_Exercise requirements_.
Give only the number of lines in the data that include the string "will".

[Collected data entries]
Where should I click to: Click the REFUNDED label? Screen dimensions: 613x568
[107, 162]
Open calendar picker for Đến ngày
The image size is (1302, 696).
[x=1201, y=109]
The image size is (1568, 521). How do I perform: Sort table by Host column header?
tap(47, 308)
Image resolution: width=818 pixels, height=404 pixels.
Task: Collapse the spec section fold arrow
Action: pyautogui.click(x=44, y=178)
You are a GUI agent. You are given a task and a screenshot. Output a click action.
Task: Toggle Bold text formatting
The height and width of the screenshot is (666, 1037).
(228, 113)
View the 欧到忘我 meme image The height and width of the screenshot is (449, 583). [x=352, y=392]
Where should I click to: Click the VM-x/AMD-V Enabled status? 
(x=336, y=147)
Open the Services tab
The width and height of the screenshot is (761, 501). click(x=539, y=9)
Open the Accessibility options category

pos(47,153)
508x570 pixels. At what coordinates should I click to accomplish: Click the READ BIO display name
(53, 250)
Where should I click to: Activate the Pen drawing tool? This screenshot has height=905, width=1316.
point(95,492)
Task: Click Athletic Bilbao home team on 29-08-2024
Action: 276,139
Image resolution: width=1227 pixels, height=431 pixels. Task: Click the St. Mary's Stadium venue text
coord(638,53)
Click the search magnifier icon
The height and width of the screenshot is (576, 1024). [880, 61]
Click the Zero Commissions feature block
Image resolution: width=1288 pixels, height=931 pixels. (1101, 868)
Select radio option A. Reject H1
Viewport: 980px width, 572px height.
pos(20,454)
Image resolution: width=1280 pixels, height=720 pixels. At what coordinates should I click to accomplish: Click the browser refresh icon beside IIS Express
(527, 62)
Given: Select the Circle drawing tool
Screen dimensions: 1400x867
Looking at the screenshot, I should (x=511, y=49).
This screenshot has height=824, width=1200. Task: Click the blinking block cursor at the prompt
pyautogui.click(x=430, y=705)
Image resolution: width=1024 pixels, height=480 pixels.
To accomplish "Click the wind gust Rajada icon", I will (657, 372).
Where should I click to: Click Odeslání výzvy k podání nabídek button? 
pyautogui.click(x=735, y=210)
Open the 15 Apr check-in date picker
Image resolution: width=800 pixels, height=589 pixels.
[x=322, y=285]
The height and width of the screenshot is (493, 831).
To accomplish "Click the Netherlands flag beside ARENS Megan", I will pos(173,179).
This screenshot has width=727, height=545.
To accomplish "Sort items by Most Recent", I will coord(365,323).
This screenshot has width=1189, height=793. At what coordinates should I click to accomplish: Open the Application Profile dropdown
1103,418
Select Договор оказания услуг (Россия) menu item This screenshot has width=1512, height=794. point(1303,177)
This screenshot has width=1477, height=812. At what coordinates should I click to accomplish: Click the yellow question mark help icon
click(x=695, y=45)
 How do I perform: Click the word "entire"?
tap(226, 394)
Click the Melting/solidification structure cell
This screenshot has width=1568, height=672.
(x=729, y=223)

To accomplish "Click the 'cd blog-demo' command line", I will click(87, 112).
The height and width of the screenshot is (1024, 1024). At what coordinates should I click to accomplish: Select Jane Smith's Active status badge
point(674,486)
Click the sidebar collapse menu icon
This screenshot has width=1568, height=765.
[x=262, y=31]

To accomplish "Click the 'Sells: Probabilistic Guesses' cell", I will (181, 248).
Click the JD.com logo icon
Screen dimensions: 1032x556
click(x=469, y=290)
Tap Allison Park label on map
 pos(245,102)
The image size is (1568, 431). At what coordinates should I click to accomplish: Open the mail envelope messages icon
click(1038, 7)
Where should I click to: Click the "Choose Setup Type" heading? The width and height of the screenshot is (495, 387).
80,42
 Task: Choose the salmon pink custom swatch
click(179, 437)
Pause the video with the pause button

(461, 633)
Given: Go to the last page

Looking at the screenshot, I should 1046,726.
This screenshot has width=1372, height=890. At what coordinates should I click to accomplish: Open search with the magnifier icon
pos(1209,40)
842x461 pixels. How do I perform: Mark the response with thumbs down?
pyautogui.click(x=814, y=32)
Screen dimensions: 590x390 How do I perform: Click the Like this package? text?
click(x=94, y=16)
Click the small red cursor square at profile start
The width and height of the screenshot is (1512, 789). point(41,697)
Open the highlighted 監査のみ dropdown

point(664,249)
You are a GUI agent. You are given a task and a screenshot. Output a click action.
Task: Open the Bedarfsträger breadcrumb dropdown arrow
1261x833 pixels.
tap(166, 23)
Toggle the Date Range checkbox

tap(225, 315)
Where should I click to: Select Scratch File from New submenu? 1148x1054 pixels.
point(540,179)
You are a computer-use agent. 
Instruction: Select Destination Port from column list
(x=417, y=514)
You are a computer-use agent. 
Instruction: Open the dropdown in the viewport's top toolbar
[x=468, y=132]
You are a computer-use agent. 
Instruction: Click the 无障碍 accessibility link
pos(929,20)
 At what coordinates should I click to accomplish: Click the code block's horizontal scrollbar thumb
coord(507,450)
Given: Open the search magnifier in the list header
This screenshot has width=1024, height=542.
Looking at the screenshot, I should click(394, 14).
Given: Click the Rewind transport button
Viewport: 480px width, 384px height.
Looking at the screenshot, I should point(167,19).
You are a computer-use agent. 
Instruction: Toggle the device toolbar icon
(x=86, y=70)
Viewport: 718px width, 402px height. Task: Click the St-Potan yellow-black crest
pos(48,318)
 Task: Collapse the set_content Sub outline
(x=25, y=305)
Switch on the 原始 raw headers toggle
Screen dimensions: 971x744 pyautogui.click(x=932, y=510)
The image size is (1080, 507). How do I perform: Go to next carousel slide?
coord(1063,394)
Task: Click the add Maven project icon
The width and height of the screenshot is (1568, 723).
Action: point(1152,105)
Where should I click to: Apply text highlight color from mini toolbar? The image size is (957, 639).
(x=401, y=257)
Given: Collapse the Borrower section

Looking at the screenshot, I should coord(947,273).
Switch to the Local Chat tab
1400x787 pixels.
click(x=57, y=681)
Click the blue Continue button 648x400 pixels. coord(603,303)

_Result of the task_.
5